そう問えば別にないと言われる。じゃあもう1度巻物でも読もうかな。そう言って手を伸ばす。


なぜか次の日もまた、その次の日も訪れることとなった私は二人して眈々と巻物や書物を読みふけるだけに3時間ほどともに過ごし続ける日々を送っていた。
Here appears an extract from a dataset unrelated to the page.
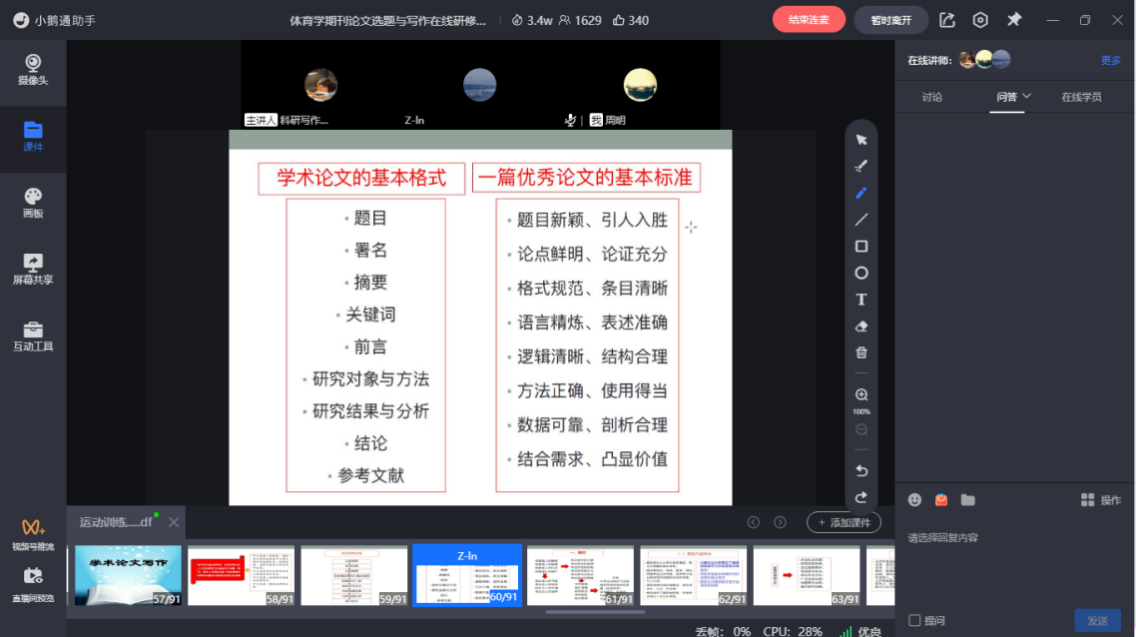The height and width of the screenshot is (637, 1136).
Task: Undo the last annotation
Action: click(861, 470)
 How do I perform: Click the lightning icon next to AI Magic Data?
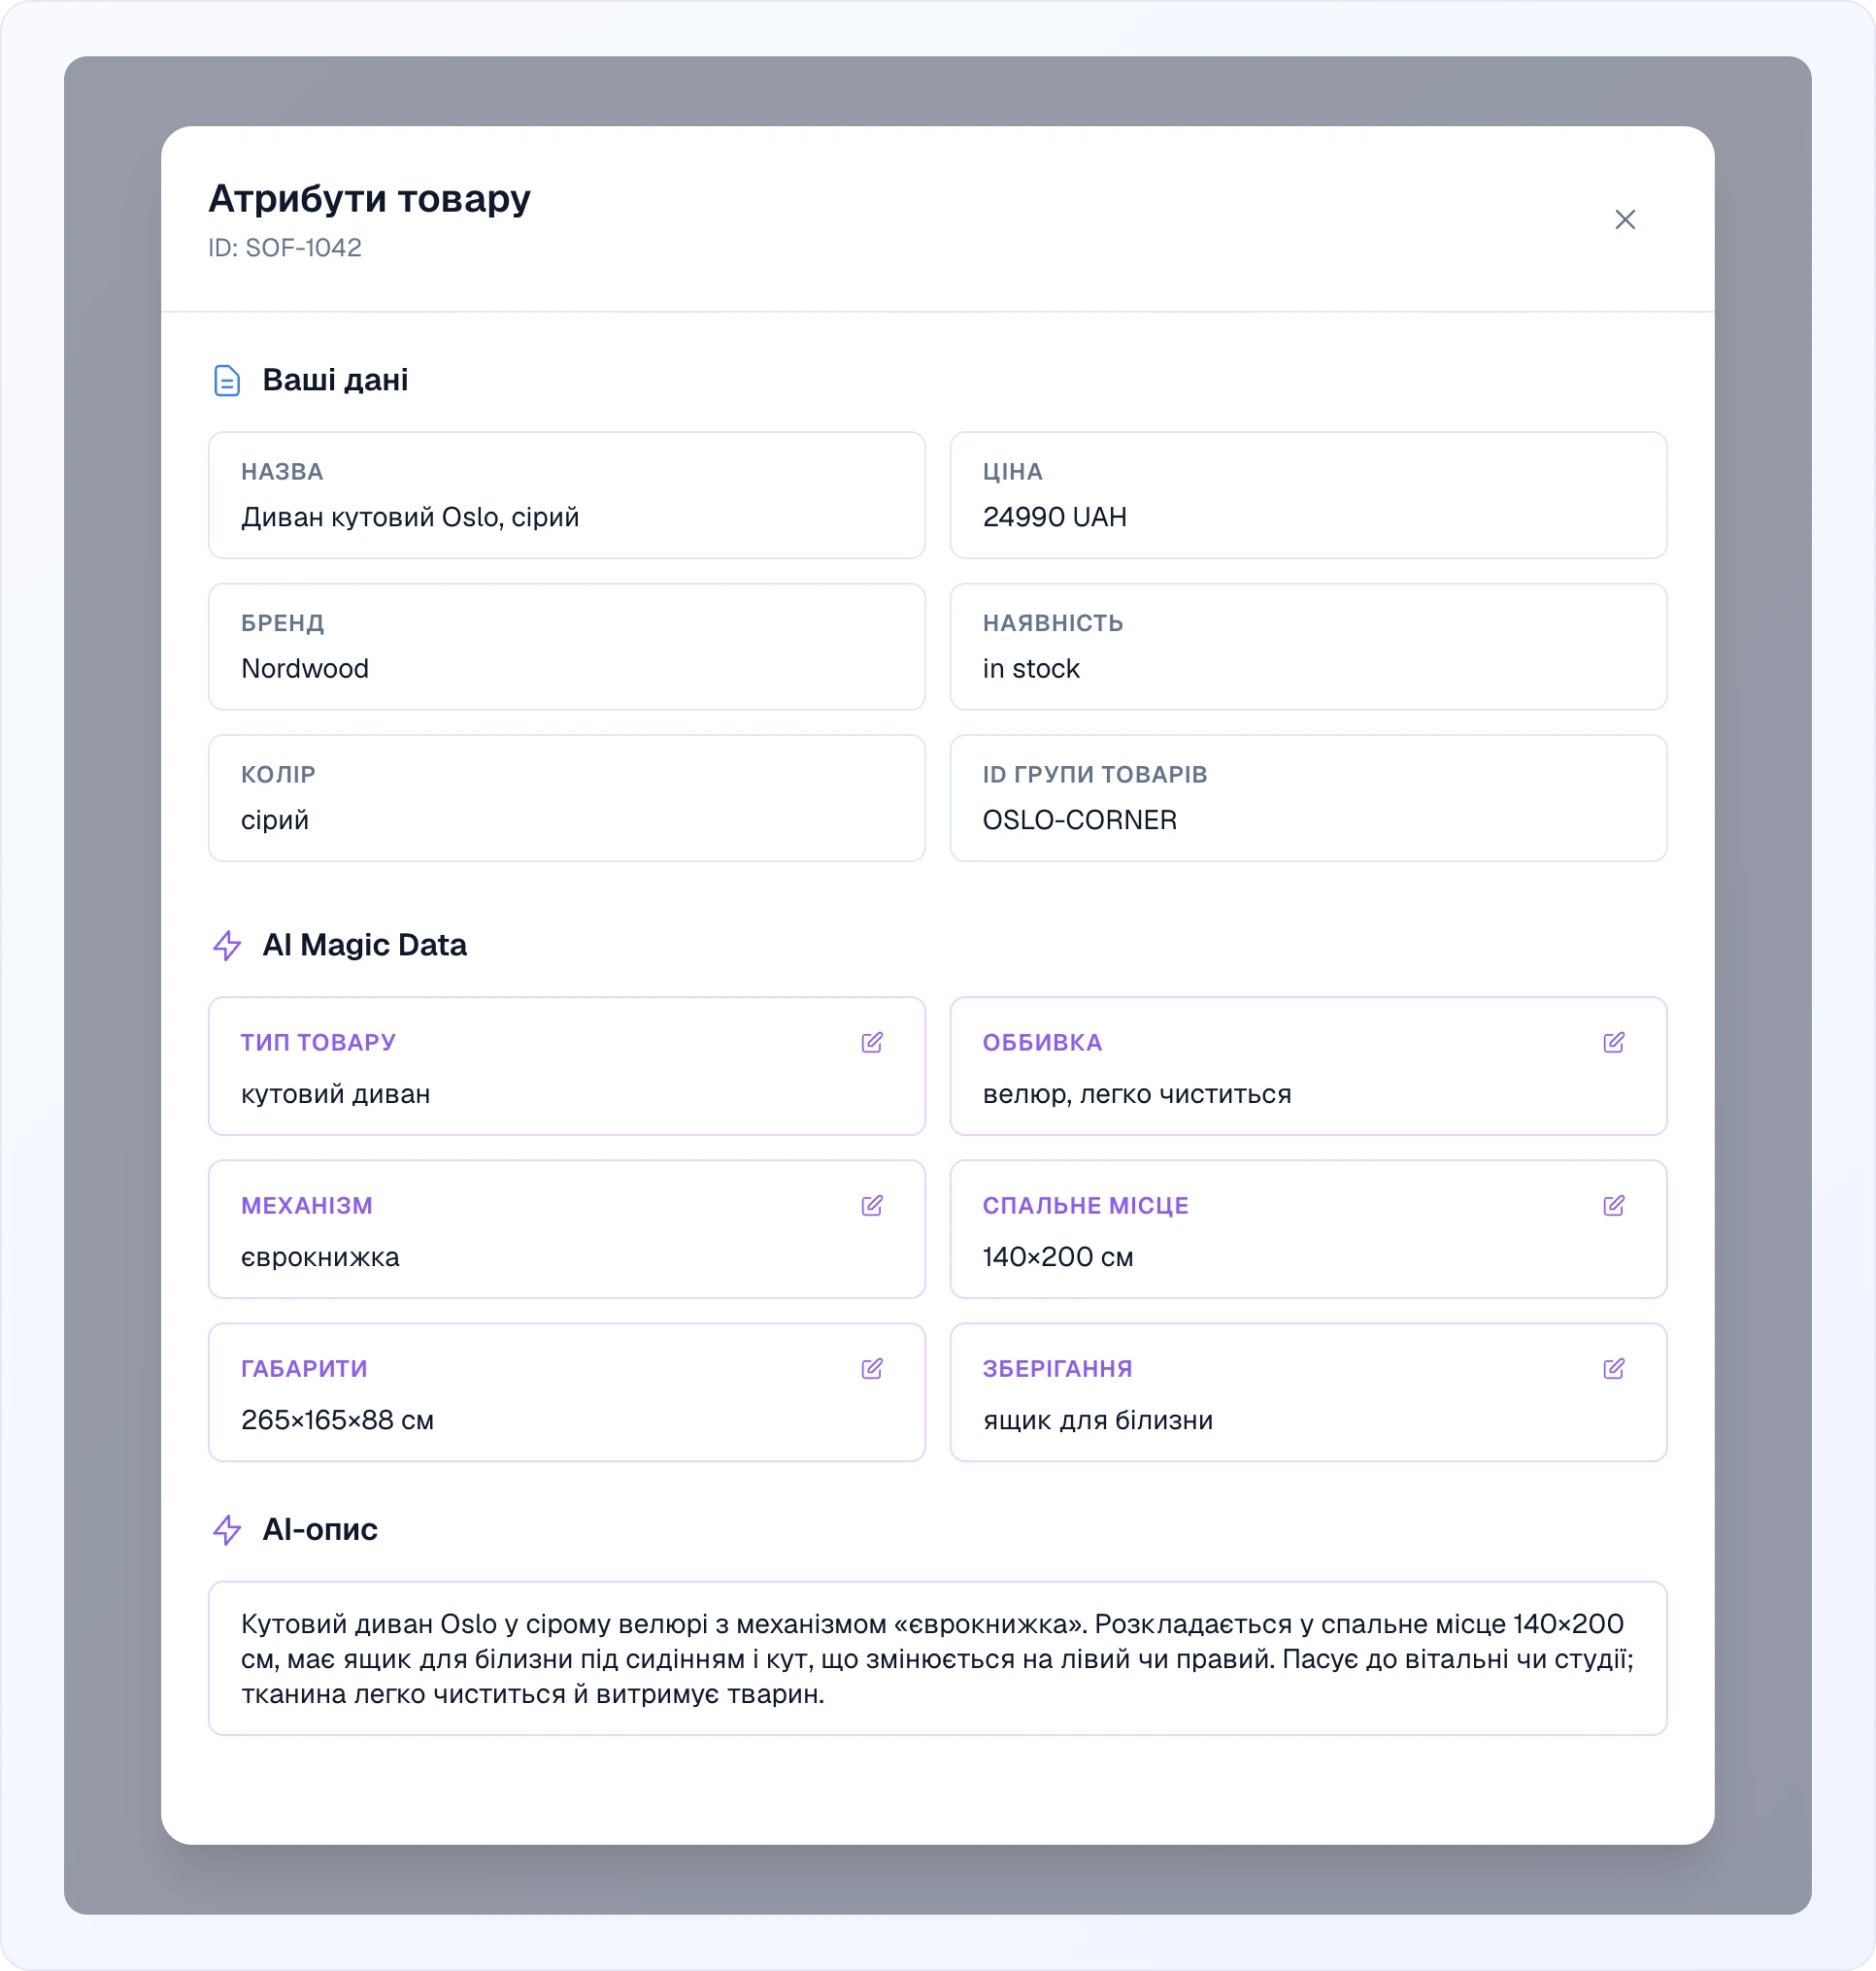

そんな中、数少ない水遁や氷遁を見つけることができた。やはり炎に相性の悪い水や氷は少ないのか。と諦めていたところイタチに何を探しているのか問われた。正直に水とか氷と答えれば考え込んだあと席を立ったたあと、数本の巻物と書物を持ってきてくれた。

「これ」
「え、あ、わあ!ありがと…!」
「なまえは水の属性変化なのか?」
「うん、イタチは火なんだよね。」

あれだけの書物に火ばかりあれば気がつかないわけがない。あとは雷や風についてもいくつか見つけたがそれも火を補助するか威力の強いかのどちらかだった。

巻物が気になりスルリと広げる。
ざっと見たところ幅広く技が乗ってる。水遁相手の対応策ばかりだったがなるほど、と頷くことばかりだった。これはぜひ覚えておきたい。あとから読み直したくなった時のためにルークにこの巻物たちの内容を記憶させておこう。魔力を込めルークと巻物を魔力を通し接続させる。数本そうして体を伸ばす。最近やること多くてこの体もつか心配になる。キャパシティオーバーである。

「なまえ、そろそろ時間」
「あ、うん。今日はありがとう」

お邪魔しました、といってうちは家を後にする。あれから厳しくなった門限管理に私は一切遅れることなく日々過ごしている。その一役をかっているのはイタチだった。時間になるとどれだけ集中してても帰宅するように促す彼は、何度も思うけれど達観し過ぎな気がした。時々うたた寝している様子を見ると年相応に見えるのだけれど。ああ、帰宅に影分身も考えたのだが、結局はミナトに影分身はバレるだろうし、早々と諦めた。技に関しては影分身に経験値として詰め込んで、ギリギリ6時10分前に解除することにしている。